Task to carry out:
Leave out the pictures and restate exactly, and only, the lines from the one that contains "Select the Adductors exercise cell in row 58" through the final line of the material below.

Data for review:
Content starts

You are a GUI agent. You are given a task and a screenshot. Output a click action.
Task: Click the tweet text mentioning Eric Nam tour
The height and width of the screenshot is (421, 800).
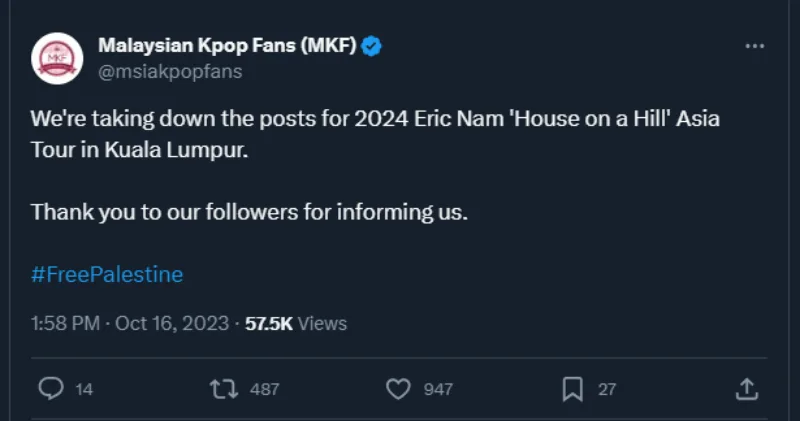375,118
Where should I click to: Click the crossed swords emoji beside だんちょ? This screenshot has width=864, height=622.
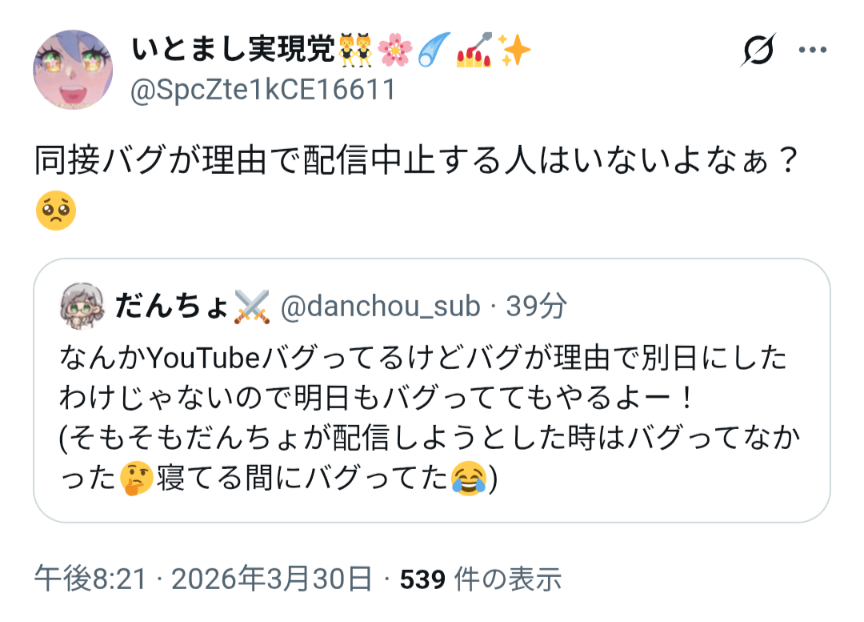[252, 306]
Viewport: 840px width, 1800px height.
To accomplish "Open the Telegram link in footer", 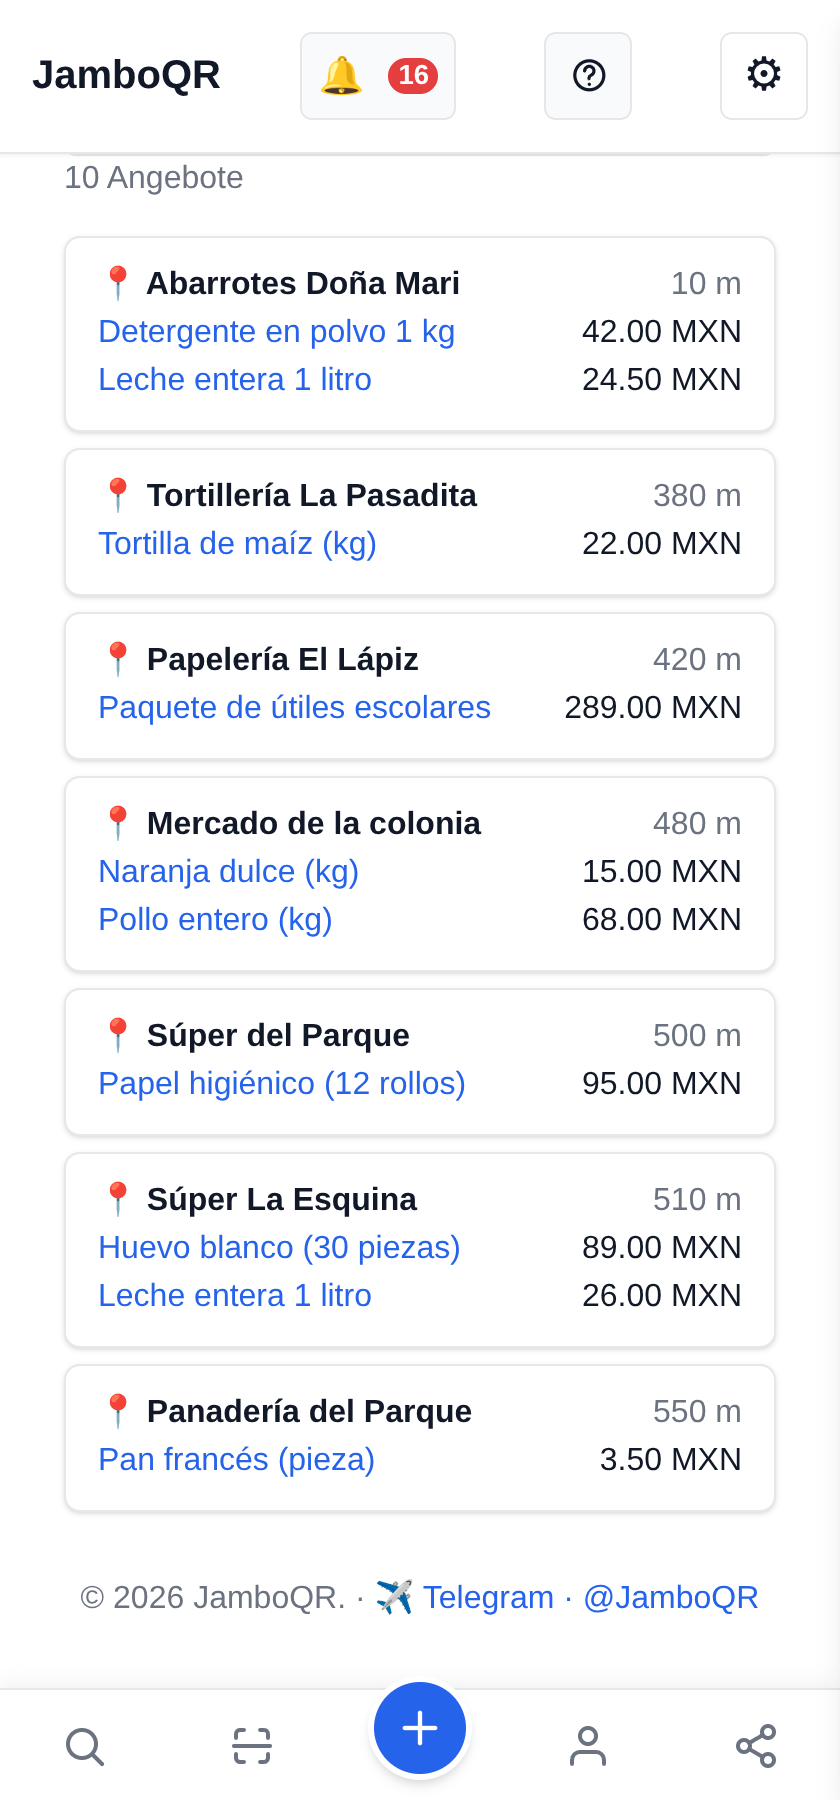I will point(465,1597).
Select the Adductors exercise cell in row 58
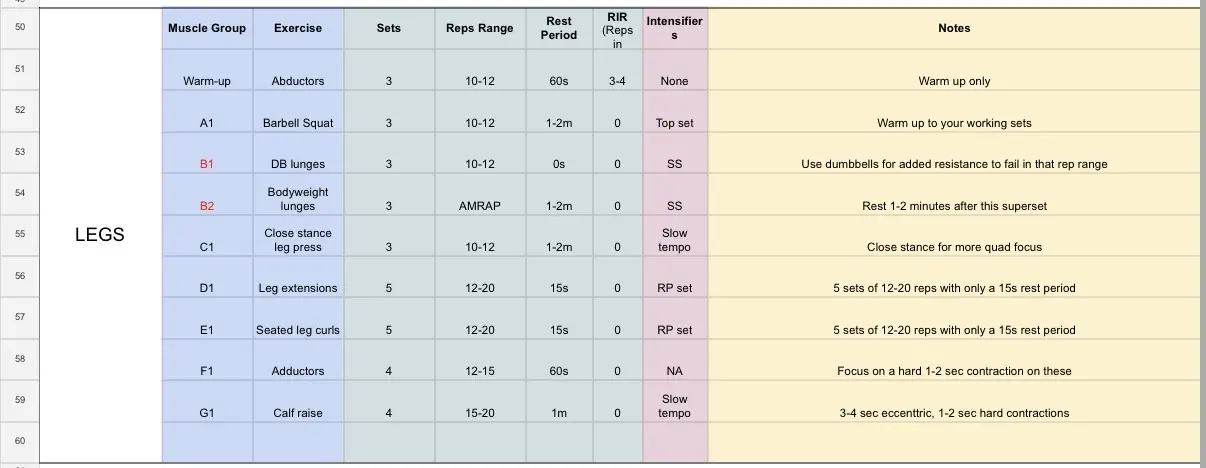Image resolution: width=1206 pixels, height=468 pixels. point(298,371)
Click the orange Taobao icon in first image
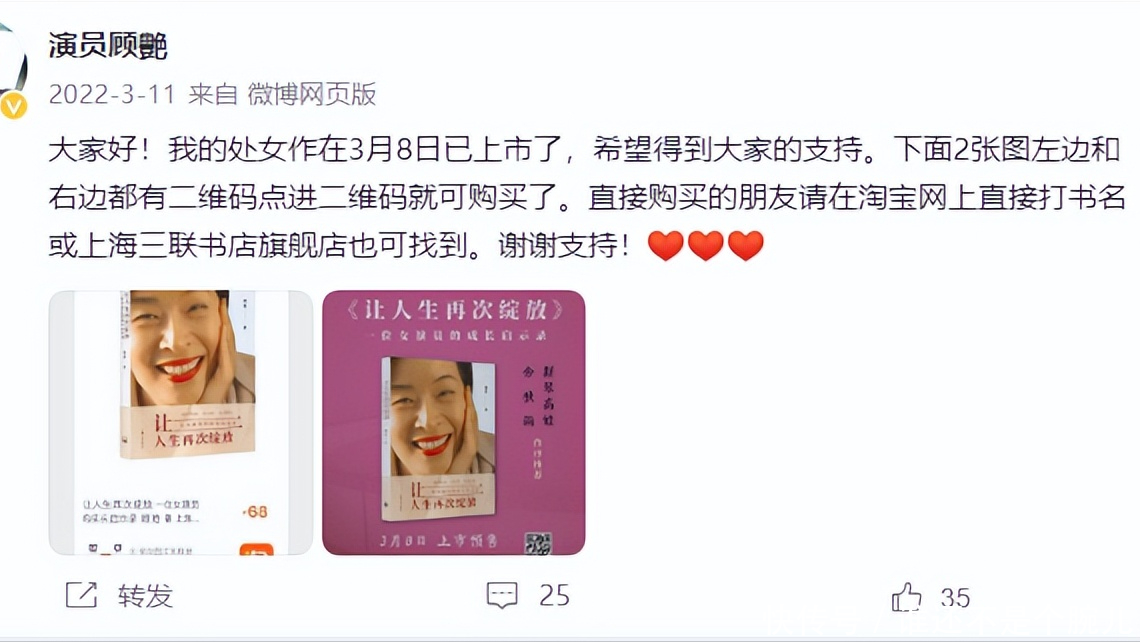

Content ends

Response area:
Select the Adductors exercise cell in row 58
Image resolution: width=1206 pixels, height=468 pixels. point(298,371)
Click the orange Taobao icon in first image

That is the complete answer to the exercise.